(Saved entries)
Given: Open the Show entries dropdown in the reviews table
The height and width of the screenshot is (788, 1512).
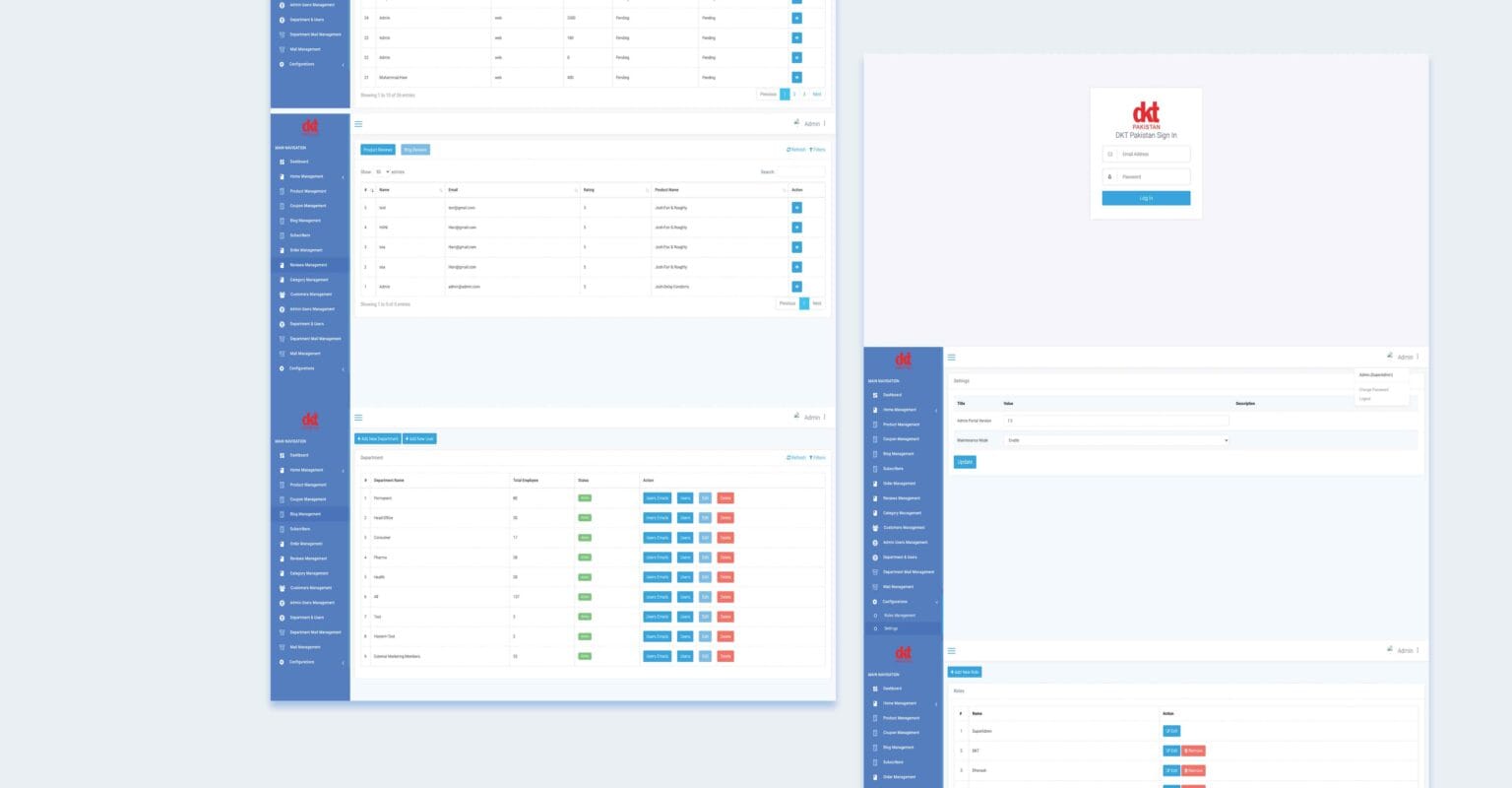Looking at the screenshot, I should click(382, 171).
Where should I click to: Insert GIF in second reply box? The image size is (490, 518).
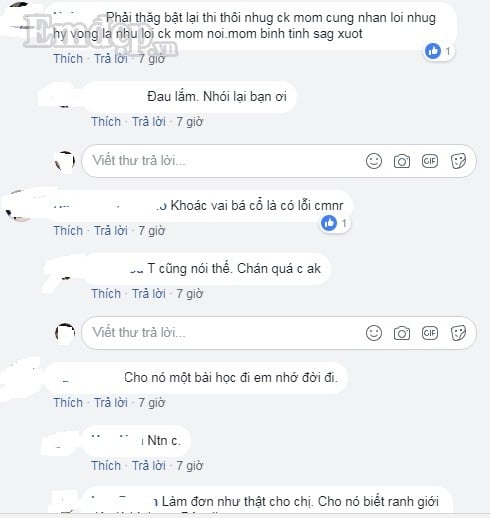coord(430,333)
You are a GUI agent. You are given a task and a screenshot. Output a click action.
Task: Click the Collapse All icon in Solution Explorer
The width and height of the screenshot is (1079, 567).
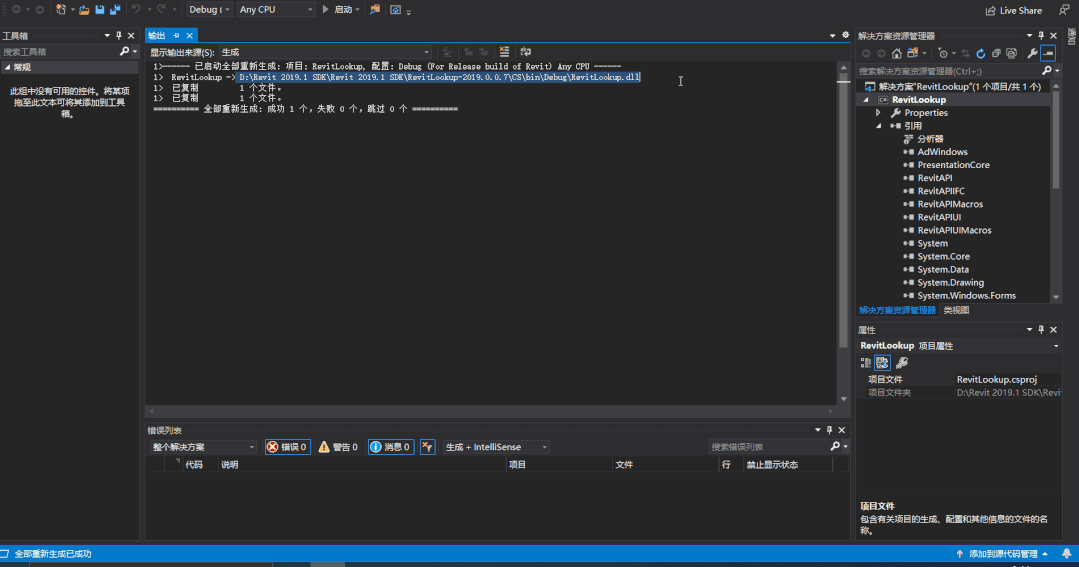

**REQUIRED ACTION**: What is needed here is an exact copy of the lines from the line containing "Where should I" through the end of the records, with every picture left out.

**YOUR RESPONSE**:
Where should I click to: Insert GIF in second reply box? The image size is (490, 518).
coord(430,333)
You are a GUI agent. You are given a task and a screenshot. Output a click action.
Task: Click the Collapse All icon in Solution Explorer
The width and height of the screenshot is (1079, 567).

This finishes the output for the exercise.